## Prompt
Give the total of lines holding the word "indicator" in the records below, and nothing else.

## Entries shown
————
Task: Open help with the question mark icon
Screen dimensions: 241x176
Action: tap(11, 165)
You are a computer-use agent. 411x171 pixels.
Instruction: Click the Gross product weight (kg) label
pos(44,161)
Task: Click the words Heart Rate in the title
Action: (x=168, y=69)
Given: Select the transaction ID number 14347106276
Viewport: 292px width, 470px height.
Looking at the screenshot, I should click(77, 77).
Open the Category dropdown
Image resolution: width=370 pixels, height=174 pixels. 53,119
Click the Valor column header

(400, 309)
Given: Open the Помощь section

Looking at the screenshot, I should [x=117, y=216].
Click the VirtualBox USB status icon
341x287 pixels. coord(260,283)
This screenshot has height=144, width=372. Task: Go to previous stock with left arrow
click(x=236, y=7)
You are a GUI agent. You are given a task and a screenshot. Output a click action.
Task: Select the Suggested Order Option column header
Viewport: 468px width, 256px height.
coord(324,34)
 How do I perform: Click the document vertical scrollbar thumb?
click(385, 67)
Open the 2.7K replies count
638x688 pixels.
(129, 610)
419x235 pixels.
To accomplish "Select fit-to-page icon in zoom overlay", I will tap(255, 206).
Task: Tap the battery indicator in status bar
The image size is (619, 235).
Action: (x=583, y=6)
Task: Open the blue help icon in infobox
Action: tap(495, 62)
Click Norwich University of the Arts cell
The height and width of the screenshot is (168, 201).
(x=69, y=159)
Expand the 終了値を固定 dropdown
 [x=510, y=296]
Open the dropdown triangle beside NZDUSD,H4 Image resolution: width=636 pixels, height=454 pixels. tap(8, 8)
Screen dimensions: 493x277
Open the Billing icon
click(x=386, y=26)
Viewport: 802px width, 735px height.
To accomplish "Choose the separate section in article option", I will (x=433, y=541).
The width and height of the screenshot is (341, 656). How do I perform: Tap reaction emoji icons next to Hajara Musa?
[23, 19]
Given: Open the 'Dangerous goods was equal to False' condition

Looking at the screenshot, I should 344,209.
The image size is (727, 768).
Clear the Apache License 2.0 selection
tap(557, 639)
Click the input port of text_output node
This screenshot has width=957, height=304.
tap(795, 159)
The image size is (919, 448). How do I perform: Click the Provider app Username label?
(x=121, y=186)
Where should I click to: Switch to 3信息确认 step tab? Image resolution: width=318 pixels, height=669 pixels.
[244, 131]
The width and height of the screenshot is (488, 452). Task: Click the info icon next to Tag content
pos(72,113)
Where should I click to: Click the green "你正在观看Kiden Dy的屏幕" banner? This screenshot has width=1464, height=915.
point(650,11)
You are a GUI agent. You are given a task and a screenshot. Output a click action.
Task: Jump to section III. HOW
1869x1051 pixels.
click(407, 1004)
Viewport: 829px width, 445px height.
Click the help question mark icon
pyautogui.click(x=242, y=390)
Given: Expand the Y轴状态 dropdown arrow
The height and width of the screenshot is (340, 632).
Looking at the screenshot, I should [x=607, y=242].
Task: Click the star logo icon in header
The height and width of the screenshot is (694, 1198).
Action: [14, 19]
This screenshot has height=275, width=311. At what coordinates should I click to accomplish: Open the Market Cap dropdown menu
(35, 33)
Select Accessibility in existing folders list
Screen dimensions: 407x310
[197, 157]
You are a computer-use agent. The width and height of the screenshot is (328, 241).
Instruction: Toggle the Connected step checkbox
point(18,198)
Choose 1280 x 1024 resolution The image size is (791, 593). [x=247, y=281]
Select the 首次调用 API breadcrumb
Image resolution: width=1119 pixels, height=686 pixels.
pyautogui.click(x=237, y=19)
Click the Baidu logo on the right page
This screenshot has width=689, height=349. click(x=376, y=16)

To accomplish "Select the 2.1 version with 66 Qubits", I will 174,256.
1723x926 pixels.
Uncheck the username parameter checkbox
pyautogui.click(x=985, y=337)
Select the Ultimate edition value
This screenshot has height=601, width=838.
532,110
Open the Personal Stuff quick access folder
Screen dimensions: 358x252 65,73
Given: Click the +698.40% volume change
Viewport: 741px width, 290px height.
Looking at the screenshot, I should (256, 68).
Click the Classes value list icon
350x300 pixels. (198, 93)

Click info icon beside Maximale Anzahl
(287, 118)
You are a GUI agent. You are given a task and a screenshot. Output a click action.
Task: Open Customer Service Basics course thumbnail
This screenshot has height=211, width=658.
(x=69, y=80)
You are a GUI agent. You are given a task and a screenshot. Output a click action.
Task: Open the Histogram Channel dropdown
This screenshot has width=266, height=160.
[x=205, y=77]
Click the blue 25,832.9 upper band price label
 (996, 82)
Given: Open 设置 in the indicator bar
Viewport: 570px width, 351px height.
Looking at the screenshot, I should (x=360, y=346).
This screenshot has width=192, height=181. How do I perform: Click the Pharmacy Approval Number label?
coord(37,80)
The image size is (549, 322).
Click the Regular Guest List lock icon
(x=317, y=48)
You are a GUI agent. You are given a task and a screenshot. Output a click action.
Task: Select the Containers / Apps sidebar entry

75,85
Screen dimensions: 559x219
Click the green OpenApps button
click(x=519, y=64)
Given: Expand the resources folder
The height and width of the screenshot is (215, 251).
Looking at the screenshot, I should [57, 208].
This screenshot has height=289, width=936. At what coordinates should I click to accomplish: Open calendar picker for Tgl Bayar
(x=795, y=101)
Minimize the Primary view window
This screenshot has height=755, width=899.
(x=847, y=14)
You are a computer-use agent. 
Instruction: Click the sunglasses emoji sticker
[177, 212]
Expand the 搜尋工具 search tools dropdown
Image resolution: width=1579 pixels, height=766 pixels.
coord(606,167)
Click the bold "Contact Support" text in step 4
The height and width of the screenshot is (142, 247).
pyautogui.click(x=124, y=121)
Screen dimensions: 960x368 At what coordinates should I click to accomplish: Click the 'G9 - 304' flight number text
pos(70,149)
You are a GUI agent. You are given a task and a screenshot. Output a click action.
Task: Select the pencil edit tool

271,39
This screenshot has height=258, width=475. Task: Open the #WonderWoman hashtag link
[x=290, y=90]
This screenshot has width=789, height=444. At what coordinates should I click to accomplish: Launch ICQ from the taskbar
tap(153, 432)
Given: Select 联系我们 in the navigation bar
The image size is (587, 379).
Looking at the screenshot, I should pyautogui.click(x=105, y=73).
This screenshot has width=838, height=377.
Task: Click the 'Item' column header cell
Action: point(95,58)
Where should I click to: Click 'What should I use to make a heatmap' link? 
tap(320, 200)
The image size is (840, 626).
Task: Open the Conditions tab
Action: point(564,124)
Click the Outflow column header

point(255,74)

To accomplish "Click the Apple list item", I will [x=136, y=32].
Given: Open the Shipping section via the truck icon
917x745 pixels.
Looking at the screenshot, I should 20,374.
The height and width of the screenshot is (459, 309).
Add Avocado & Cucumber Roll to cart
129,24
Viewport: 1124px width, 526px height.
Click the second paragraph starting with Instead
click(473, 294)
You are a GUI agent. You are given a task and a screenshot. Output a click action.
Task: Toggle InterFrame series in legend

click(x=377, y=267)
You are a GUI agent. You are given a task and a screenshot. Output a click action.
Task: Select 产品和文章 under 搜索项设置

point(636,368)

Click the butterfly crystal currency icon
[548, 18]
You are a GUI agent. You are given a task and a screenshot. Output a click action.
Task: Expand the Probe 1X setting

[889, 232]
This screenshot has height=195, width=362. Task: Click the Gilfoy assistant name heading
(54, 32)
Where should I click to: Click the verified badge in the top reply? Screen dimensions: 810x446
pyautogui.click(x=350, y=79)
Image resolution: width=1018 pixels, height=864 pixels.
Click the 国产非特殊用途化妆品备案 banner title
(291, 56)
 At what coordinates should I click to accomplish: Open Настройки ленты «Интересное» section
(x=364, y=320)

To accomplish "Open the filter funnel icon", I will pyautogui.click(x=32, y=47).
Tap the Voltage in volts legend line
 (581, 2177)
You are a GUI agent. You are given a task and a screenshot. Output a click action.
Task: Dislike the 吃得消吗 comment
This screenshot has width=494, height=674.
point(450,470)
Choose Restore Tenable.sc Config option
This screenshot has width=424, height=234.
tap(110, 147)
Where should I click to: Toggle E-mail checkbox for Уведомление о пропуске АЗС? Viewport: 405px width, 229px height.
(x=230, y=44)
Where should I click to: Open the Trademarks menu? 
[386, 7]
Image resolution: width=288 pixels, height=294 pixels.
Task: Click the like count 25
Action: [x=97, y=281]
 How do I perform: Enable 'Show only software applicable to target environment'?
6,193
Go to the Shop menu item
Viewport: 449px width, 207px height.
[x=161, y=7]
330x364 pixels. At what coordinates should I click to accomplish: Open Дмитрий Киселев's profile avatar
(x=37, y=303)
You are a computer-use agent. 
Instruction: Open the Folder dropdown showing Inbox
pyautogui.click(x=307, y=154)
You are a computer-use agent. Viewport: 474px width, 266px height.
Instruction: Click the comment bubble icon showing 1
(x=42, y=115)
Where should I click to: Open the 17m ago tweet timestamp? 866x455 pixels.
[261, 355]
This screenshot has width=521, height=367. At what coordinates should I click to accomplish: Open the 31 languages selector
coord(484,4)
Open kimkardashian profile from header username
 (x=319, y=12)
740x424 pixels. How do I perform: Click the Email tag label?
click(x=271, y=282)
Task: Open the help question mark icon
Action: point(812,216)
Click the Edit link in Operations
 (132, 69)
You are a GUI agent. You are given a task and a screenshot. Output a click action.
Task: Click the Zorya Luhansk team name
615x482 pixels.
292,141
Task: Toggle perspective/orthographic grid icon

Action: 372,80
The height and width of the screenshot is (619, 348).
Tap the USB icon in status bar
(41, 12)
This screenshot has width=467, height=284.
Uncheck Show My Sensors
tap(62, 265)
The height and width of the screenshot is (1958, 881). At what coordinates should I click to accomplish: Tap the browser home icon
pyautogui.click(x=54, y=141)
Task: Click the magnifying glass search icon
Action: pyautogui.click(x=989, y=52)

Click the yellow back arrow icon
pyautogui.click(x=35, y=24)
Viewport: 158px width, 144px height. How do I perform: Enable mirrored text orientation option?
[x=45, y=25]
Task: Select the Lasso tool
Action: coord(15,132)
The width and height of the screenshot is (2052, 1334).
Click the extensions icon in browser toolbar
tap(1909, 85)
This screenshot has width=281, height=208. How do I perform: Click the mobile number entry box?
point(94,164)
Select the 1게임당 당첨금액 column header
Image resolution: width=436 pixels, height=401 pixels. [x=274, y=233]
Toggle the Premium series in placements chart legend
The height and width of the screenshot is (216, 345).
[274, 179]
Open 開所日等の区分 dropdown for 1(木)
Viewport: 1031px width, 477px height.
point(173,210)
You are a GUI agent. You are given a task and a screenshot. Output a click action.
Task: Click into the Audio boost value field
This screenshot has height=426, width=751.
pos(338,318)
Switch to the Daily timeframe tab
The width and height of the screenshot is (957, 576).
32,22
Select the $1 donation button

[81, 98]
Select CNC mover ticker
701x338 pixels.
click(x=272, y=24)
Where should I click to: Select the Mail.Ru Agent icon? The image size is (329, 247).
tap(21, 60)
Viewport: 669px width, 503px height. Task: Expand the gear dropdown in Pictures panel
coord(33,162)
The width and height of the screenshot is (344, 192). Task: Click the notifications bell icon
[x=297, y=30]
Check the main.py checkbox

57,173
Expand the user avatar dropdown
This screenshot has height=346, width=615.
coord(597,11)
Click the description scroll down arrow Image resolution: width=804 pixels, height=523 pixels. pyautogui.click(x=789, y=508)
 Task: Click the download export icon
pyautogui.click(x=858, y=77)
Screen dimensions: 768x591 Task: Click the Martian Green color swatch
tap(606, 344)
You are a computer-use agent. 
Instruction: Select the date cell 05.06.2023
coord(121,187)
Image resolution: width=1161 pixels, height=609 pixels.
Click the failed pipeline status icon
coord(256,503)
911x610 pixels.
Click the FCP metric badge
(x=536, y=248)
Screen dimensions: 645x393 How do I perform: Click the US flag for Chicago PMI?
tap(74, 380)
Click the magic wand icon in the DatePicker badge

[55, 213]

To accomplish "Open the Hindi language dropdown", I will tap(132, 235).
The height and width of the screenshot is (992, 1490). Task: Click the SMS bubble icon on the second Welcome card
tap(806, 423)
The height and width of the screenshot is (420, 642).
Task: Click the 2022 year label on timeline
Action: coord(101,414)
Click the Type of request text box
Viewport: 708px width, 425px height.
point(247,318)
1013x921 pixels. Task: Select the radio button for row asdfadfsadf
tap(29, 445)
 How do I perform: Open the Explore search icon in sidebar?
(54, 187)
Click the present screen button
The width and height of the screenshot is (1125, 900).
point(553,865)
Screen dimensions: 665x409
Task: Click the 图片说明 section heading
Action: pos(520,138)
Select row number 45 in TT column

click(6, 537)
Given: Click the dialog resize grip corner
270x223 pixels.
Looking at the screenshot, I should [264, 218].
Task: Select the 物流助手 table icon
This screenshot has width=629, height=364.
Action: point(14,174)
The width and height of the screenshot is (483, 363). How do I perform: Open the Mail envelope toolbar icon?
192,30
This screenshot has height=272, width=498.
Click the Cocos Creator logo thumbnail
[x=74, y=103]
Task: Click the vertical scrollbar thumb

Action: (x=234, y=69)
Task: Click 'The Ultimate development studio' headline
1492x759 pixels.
————
## Result
2